Print the data from the line that contains "The image size is (1600, 748)." through the line that contains "center [33, 565].", reproducing those lines precisely and including both end lines.
----- Given data
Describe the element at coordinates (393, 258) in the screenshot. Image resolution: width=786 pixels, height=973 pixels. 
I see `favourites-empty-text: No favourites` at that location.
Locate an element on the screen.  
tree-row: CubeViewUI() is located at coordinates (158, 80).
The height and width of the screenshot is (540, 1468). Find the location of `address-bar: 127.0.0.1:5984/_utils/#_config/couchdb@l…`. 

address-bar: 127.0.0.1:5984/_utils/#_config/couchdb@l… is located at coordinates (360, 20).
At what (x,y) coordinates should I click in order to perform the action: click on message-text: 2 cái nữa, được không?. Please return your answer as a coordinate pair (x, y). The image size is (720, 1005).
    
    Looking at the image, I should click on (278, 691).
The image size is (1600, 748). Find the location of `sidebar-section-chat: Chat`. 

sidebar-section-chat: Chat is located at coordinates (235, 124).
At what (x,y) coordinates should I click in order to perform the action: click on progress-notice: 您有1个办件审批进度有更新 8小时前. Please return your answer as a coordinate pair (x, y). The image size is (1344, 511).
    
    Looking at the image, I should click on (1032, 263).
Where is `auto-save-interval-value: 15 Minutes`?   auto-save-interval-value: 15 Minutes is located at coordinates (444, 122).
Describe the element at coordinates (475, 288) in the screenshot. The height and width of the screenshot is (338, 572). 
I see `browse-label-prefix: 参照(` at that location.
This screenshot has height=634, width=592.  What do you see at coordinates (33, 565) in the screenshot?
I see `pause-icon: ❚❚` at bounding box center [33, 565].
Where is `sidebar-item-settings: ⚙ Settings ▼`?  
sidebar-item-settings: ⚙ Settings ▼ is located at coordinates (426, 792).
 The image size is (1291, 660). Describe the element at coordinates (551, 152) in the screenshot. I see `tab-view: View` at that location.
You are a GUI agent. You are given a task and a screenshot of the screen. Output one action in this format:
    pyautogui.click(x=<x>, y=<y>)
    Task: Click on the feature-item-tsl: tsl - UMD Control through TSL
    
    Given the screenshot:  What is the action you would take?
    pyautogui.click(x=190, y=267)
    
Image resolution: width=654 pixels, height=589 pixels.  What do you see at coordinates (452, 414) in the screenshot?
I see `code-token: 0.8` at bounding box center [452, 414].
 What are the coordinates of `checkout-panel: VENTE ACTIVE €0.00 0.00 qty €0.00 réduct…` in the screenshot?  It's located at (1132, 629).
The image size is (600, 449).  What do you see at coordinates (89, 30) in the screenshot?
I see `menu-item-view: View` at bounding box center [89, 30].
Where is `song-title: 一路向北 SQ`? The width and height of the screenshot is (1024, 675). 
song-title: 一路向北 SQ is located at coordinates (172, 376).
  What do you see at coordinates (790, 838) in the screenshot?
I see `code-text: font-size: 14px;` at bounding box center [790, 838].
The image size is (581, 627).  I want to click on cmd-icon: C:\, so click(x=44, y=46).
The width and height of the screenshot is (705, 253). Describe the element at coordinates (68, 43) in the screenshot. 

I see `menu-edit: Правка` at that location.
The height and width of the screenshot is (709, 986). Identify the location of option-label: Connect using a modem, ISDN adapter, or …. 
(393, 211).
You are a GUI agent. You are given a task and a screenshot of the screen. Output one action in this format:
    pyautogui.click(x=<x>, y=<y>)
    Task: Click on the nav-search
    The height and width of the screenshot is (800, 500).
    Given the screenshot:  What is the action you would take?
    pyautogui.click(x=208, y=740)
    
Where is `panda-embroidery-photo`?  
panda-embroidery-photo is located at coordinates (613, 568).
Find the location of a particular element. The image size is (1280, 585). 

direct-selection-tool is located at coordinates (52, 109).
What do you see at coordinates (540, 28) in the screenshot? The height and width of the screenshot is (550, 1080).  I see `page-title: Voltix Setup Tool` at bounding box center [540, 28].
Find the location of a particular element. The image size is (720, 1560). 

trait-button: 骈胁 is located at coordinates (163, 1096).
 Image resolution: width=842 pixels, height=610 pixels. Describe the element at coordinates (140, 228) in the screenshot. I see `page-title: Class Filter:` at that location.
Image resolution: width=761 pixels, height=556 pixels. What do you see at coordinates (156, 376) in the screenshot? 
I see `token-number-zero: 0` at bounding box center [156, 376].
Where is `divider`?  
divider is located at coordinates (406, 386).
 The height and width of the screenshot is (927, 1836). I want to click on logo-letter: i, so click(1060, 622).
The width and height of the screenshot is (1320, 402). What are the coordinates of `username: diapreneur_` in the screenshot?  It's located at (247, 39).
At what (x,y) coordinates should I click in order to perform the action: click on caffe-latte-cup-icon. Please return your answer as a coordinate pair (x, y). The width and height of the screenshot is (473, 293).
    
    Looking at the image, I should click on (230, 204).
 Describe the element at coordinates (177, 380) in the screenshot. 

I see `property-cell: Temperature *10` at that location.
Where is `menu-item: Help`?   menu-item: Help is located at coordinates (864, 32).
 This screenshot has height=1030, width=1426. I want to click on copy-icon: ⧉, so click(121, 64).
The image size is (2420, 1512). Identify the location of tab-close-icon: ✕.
----------
**Expected answer**:
The image size is (1600, 748). Find the location of `sidebar-section-chat: Chat`. 

sidebar-section-chat: Chat is located at coordinates (235, 124).
At what (x,y) coordinates should I click in order to perform the action: click on progress-notice: 您有1个办件审批进度有更新 8小时前. Please return your answer as a coordinate pair (x, y). The image size is (1344, 511).
    
    Looking at the image, I should click on (1032, 263).
Where is `auto-save-interval-value: 15 Minutes`?   auto-save-interval-value: 15 Minutes is located at coordinates (444, 122).
Describe the element at coordinates (475, 288) in the screenshot. The height and width of the screenshot is (338, 572). 
I see `browse-label-prefix: 参照(` at that location.
This screenshot has height=634, width=592.  What do you see at coordinates (33, 565) in the screenshot?
I see `pause-icon: ❚❚` at bounding box center [33, 565].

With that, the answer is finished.